▸ **YOUR OBJECTIVE**:
Filter the material, keeping only lines with the word "axis".

──────

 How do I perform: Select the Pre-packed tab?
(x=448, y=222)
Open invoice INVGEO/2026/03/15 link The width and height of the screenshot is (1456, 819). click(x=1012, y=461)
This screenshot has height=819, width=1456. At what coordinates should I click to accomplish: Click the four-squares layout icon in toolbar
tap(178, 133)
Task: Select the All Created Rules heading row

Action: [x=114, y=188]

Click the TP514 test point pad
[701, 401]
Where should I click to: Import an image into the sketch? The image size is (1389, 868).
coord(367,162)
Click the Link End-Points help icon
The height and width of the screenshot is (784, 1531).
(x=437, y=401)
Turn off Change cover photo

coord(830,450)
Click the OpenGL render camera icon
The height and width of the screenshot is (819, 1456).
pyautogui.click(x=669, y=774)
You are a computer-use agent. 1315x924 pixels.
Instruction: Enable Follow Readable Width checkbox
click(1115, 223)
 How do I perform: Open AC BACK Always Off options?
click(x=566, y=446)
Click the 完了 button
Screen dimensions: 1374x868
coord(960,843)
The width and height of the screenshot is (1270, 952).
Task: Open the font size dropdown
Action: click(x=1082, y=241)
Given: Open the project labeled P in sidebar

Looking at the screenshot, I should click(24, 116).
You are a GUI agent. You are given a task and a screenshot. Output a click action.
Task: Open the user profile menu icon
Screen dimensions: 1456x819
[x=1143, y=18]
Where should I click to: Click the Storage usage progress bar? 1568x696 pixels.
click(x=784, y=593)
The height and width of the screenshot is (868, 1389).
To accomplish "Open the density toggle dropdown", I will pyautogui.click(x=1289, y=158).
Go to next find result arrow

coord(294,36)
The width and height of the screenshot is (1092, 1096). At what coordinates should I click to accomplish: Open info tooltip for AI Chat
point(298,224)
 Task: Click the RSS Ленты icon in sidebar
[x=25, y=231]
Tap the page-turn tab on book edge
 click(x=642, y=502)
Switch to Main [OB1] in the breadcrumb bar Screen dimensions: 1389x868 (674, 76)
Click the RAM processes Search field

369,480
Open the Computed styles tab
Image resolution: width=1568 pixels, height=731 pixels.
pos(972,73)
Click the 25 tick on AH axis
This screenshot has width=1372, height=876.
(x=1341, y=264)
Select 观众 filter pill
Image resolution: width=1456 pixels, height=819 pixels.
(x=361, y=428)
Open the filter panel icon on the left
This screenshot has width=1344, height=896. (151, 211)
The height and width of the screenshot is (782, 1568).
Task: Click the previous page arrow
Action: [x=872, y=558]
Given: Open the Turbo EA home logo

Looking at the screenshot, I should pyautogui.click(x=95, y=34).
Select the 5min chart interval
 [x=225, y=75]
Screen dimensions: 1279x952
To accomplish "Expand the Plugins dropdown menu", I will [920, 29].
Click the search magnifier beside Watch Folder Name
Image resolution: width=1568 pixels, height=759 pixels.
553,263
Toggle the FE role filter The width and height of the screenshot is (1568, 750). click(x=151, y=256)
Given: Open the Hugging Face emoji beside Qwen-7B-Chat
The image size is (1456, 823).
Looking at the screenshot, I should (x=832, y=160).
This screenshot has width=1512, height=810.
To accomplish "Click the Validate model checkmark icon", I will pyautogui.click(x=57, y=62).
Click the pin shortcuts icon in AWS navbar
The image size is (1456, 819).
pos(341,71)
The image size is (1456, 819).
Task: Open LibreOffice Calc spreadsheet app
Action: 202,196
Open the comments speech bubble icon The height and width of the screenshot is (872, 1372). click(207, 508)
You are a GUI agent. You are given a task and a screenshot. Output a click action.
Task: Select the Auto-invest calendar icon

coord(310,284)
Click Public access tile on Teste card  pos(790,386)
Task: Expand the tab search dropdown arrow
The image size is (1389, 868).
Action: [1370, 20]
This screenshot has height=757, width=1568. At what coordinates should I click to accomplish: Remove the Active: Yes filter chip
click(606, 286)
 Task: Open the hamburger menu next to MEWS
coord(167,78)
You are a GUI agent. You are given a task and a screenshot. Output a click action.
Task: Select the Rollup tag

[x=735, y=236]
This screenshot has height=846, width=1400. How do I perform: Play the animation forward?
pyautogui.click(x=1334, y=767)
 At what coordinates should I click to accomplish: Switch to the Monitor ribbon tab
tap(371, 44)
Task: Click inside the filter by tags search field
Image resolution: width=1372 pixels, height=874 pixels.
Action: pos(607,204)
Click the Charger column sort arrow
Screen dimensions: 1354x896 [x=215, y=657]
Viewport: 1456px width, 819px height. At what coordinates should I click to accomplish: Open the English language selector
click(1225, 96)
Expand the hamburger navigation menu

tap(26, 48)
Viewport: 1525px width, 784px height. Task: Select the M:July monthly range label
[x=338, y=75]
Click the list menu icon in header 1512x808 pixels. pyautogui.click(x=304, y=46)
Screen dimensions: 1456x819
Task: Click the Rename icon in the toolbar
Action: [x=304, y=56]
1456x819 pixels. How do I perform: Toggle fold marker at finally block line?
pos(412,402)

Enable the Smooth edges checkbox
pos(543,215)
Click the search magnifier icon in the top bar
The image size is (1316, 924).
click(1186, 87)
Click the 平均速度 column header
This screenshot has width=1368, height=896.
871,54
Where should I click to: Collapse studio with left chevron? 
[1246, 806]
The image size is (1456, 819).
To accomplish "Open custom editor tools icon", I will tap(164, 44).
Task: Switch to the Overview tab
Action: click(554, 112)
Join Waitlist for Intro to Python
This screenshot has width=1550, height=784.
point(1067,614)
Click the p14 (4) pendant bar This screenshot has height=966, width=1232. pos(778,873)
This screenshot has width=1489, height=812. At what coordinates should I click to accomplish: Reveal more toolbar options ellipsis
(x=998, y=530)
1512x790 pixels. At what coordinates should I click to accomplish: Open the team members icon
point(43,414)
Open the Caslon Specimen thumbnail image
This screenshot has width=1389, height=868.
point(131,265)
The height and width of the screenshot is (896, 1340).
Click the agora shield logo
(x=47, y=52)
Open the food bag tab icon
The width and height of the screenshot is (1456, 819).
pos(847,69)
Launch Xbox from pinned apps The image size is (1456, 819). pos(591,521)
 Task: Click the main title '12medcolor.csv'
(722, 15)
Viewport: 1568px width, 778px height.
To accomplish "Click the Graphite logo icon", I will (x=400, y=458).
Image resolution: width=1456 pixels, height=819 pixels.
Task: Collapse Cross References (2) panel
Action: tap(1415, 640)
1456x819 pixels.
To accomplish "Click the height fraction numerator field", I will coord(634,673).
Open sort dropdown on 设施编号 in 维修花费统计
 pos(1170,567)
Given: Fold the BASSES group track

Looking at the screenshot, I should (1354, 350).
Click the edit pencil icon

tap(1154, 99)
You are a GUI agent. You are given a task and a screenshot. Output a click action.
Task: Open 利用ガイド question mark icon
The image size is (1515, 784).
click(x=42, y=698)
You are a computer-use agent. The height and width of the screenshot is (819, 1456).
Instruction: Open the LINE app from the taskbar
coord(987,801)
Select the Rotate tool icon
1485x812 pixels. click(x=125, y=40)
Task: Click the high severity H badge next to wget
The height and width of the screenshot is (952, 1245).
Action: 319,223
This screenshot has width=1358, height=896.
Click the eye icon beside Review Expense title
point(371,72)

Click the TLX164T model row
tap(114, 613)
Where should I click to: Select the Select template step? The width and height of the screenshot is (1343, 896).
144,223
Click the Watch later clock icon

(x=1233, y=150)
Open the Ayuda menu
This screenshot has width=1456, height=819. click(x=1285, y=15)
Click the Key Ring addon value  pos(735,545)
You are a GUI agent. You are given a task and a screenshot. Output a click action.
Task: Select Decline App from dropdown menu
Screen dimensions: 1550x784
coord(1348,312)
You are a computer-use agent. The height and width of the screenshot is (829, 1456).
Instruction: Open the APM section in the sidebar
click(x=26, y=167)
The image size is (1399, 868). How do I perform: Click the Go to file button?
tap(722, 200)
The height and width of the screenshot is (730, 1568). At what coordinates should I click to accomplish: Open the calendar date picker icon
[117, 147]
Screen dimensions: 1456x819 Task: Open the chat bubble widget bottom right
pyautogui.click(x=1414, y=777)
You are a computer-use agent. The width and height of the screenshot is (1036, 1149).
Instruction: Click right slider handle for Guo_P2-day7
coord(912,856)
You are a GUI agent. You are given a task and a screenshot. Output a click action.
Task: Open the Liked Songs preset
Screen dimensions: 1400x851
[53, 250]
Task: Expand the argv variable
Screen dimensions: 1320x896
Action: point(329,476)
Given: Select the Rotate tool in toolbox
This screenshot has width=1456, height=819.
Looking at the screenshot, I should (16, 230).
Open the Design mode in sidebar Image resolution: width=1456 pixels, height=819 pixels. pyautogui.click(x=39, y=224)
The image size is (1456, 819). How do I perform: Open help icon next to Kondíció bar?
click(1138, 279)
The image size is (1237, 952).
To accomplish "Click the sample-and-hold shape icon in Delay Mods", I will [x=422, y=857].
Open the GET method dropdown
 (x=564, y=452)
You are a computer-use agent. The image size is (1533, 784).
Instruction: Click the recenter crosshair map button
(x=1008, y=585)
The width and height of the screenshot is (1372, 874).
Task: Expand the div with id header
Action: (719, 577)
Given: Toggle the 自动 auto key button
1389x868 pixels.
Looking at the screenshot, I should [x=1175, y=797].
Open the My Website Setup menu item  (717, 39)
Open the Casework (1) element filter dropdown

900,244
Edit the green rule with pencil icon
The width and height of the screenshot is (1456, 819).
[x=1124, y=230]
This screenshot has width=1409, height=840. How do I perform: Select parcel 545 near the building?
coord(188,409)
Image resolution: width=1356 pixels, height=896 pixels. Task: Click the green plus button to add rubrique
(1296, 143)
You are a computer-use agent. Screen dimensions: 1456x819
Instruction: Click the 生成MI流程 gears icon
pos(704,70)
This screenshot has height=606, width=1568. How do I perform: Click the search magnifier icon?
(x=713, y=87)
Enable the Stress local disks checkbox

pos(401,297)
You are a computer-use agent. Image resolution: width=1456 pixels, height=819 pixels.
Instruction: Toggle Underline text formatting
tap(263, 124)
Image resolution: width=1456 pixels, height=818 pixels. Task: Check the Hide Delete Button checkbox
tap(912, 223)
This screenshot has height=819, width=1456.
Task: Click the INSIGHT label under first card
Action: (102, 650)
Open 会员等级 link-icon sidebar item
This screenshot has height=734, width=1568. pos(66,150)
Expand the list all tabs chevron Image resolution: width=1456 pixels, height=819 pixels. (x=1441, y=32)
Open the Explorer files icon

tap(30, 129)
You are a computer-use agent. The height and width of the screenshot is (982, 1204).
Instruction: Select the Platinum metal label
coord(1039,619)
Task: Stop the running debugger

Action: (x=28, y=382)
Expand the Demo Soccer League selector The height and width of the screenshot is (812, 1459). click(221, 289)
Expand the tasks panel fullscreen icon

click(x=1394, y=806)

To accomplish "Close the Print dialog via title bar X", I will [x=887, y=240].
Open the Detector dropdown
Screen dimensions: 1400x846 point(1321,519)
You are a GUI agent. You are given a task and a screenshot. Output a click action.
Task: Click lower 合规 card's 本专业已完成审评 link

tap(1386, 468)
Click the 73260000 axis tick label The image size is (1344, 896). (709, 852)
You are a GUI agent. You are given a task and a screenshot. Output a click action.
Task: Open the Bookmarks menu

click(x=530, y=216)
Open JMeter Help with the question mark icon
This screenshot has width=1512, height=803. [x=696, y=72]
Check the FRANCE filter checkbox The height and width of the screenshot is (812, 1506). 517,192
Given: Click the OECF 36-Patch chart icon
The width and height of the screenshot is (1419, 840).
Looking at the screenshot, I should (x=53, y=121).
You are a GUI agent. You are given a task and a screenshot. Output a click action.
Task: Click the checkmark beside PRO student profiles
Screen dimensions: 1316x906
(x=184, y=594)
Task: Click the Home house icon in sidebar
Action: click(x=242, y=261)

──────

▸ **EXERCISE OUTPUT**:
Click the 25 tick on AH axis
Click the 73260000 axis tick label The image size is (1344, 896). (709, 852)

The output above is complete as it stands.